A peroxisomal APX from Puccinellia tenuiflora improves the abiotic stress tolerance of transgenic Arabidopsis thaliana through decreasing of H2O2 accumulation.

Ascorbate peroxidase (APX, EC 1.11.1.11) is one of the major members of the ROS scavenging system that plays an important role in improving saline-alkali tolerance. Puccinellia tenuiflora, as a perennial wild grass, is able to grow in extreme saline-alkali soil environments. In this study, we investigated the relationship between the P. tenuiflora ascorbate peroxidase (PutAPX) gene and saline-alkali tolerance. A phylogenetic analysis indicated that PutAPX is closely related to AtAPX3 and OsAPX4 and that these genes are on the same branch. The PutAPX-GFP fusion protein is located in the peroxisome in onion epidermal cells. The transcriptional expression of PutAPX increased with prolonged exposure to NaCl, NaHCO3, PEG6000 and H2O2 stresses in P. tenuiflora. The overexpression of PutAPX in Arabidopsis thaliana significantly increased the tolerance of plants treated with 150 and 175mM NaCl and decreased the extent of lipid peroxidation. The transgenic seedlings presented higher chlorophyll content than wild type (WT) seedlings treated with 1, 3, and 5mM NaHCO3 and 3mM H2O2. The DAB staining results revealed that the H2O2 content in transgenic seedlings was significantly lower than that in WT plants under both normal conditions and 200mM NaCl stress.
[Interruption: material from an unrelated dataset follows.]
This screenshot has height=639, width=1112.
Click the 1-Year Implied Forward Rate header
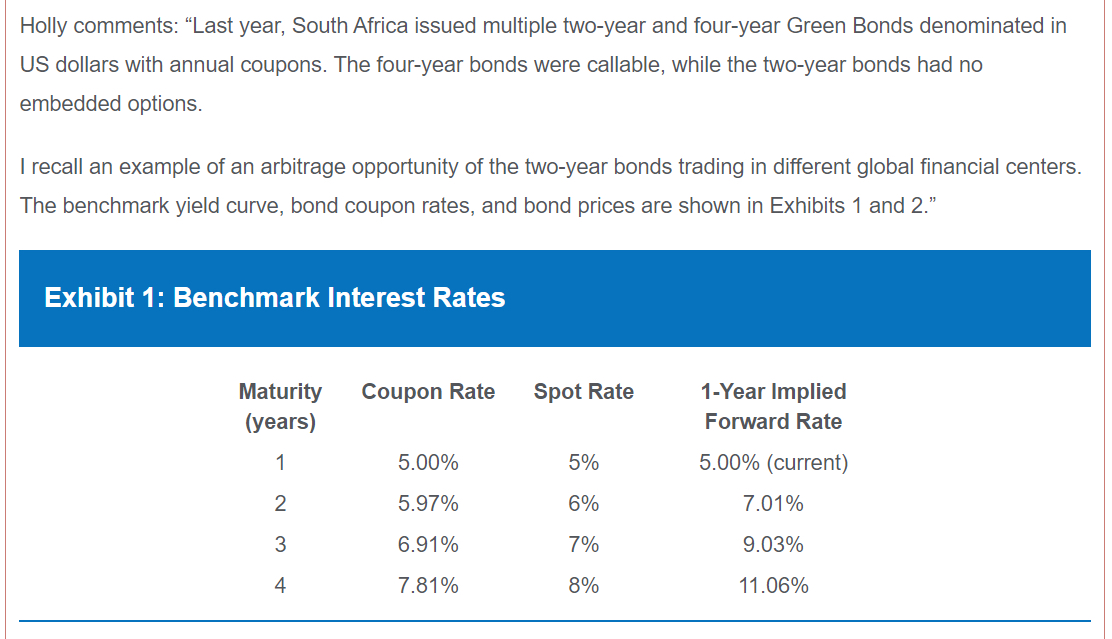773,406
Moreover, the expression of APX proteins and enzyme activity in the transgenic seedlings increased to level that were greater than twofold higher than those found in WT plants exposed to 200mM NaCl. The saline-alkali tolerance conferred by the PutAPX gene may provide a reliable basis for the use of molecular breeding techniques to improve plant tolerance and obtain a better understanding of the physiological mechanism of anti-oxidative and ROS stresses.